Last fall Howard took on a semester-long project focused on the history of New England whalers. She pored through books at the New Bedford Whaling Museum library and even purchased a ship’s log to supplement her research.
What struck her most was the fact that New England whalers were artisans like herself who made scrimshaw (engravings and carvings on the bones and teeth of whales and the tusks of walruses). They made tools, musical instruments and personal sewing kits out of repurposed boxes, carving decorative images in the wood.
Inspired by these craftsmen, Howard designed a series of necklaces that might have been made by sailors, using materials they would have had on hand – fishing net, nautical rope and brass.
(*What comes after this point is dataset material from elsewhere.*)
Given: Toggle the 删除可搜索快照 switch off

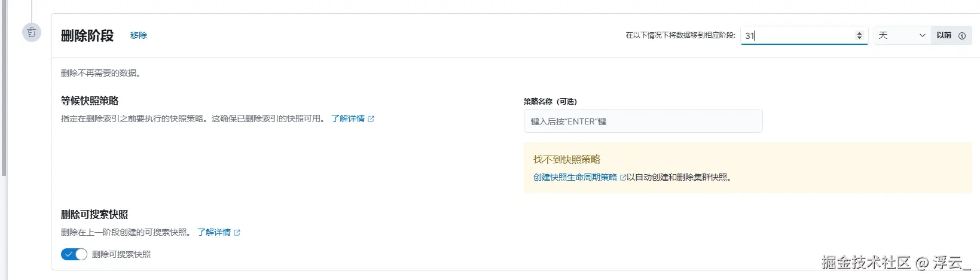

One of her necklaces even has a ship’s broken barometer.
Whaler necklaces made of brass, sisal (nautical rope) and fishing net
“I was honoring the memory of these people,” she said. “I imagined that a different sailor had made each piece, and I created narratives around each necklace.”
It was also important to make the pieces look like artifacts – old and slightly ravaged by time. To complete the illusion, the pieces were to be displayed inside plexiglass cases in a museum-like setting.
But no sooner had Howard completed this project that she began another semester-long series designed to make fun of the previous series.
“My second project basically said, ‘Don’t take the whaler necklaces seriously,’” she said. In reality they would have never made it into a museum, let alone survived time, because no collector would have deemed them valuable.
“Museums have their own form of classism,” Howard explained. “You rarely see the jewelry of common people in museums because things owned by common people weren’t considered important. Their jewelry wasn’t made of fine gems. They were made of beads and other materials of low value.”
In fact, you won’t find much of anything by common people in museums, Howard said, except mundane things that happened to have survived time.
“For instance, at the Boston Museum of Fine Arts, the largest number of objects in their metals collection are parts of locks,” she said. “Locks are commonly used items made of low-value metal that outlast a lot of other materials. They’re also objects that can be taken apart and still be recognizable.”
So Howard created a series of metal sculptures of modern-day, mundane objects owned by common people – a tube of toothpaste, a box of Breathe Right nasal strips, a pez dispenser and a woman’s metal headband. She then aged the objects to make them appear to be ancient artifacts.
“This series is basically saying, ‘If you do something in metal, someone will, in the future, see it as important.’ As far as the common people, history only remembers that which survives time,” she said.
In her current series, Howard has shifted her focus from archaeology and fake artifacts to anthropology and stuffed animals. She is interviewing the owners of stuffed animals about their animals’ personalities and the owners’ experiences with their stuffed animals. It’s the history of common people that Howard is inspired by. “So what better way,” she said, “to learn about people than through their stuffed animals?”
After interviewing her subjects, Howard will design jewelry art for their stuffed animals or a small sculpture if their stuffed animal doesn’t happen to be into jewelry. Five pieces will be completed in all. The stuffed animals will then be placed inside plexiglass cases, wearing their jewelry or sitting next to their sculpture. Each display will be titled, “Thank you, [name of stuffed animal].” On the wall above each display will be a segment of the interview that informed the work.
Howard files down metal which will become part of an earring for stuffed animal (below)
“I came up with this project when I was going to sleep,” Howard said. “I imagined a stuffed animal slumped on a pedestal in a gallery, and I thought, ‘That stuffed animal needs some jewelry.’”
“Ultimately, history is about a lot of people doing a lot of things I’ve never done that I want to learn from,” she said. “I hope that through my work I can document their lives and make sure that they’re not forgotten.”